The Nightmare Stacks
Charles Stross, Gideon Emery (narrator)
You already know the vampire sorcerer -- you met him in The Rhesus Chart. He is Dr Alex Schwartz, who, until he caught a wee case of vampirism, worked in a quantitative analysis group at a major bank in the City of London. Since then he's become an agent of Her Majesty's Occult Secret Services, AKA The Laundry, where he has been learning about computational demonology -- sorcery. The Fairy Princess is not yet familiar to you. She is Agent First of Spies and Liars of the Morningstar Empire, but we will just call her Cassie. (Actually, Cassie and Agent First are not quite the same person, but it would spoil too much to explain. Read it!)
Charles Stross's Laundry Files is my all-time favorite Science Fiction series, and The Nightmare Stacks might be my favorite novel in the series (difficult choice, that). This novel is the first real "we're not in Kansas anymore" moment in the series. On his blog Stross has argued that any Fantasy/Science Fiction Series that deals with big events must eventually abandon the position of being different only secretly from our reality and break out into a frankly divergent alternative history. (I suspect that he was thinking of Harry Potter when he wrote this, but that may be my imagination.) Arguably that happened already in The Annihilation Score, but The Nightmare Stacks is the novel in which the Laundry is exposed to the public at large.
Alex and Cassie turn out to be really entertaining characters. They're both surprisingly badass. Alex, as a skilled mathematician and programmer, turns out to be a truly dangerous sorcerer. Indeed, there is a funny point where he views the much more experienced magi of the Morningstar Empire with contempt because of the crudity of their methods.
The alfär are stupidly wasteful, throwing raw thaum currents at each other as if they don’t understand the elegant mathematical underpinnings of magic: How inelegant, his inner detached observer thinks scornfully as the new macro he triggered begins to count up from zero.
Cassie, too, is a lovely character. She has a weakness that she turns into a strength.
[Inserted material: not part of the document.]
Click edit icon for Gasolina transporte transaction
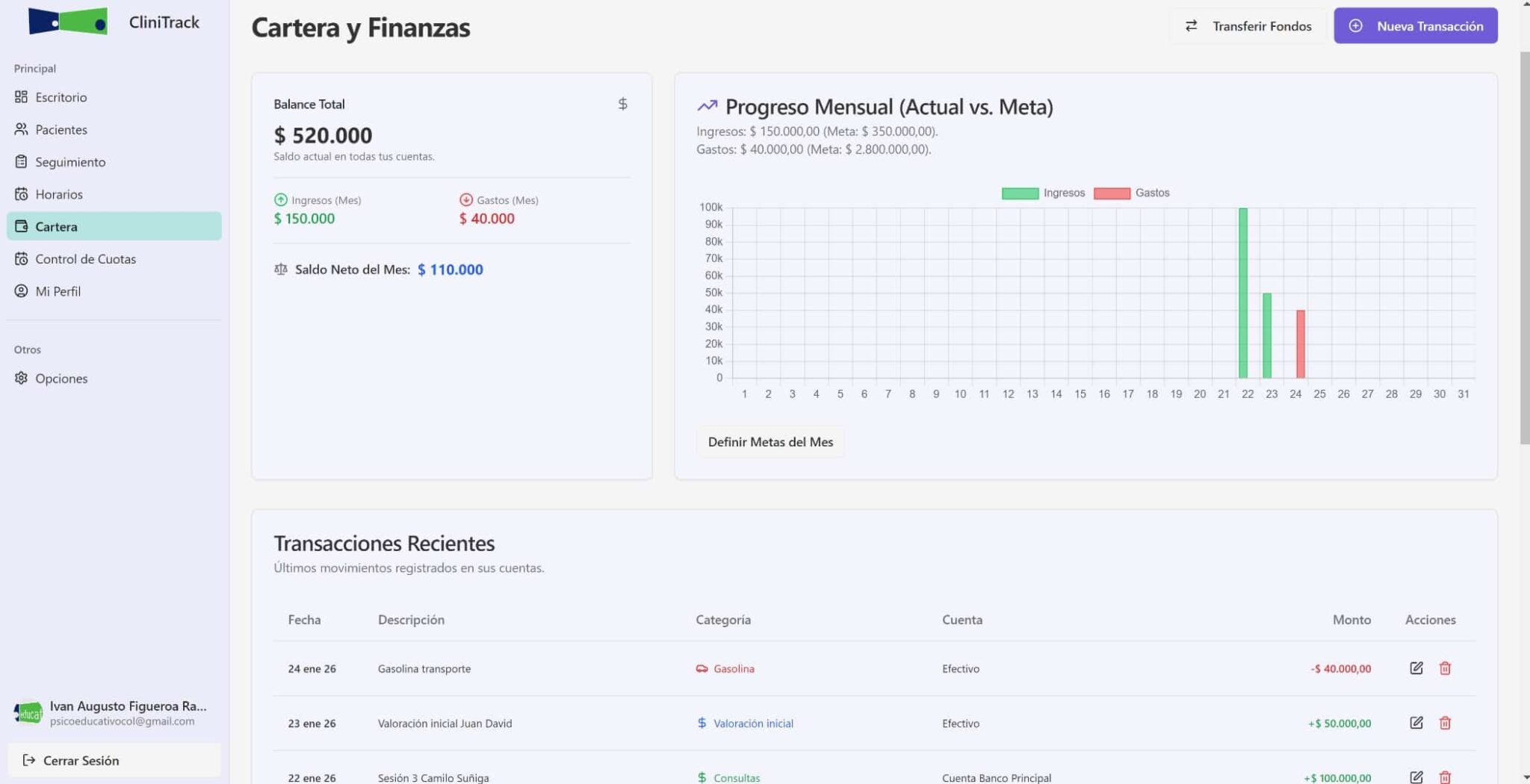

And there is indeed a romance. It's an unconventional romance. OK -- obviously it's unconventional -- there are no fairy princesses or vampire sorcerers in real life. (At least, that is my fervent conviction.) But there *ARE* fairy princesses and vampires in fiction, and you will find, I think, that Alex and Cassie defy any expectations you may have formed based on that fiction. Although I find most romance novels tedious, this one appealed to me.
The Nightmare Stacks is a big story with great characters. One of the best, if not the best, of the Laundry Files novels.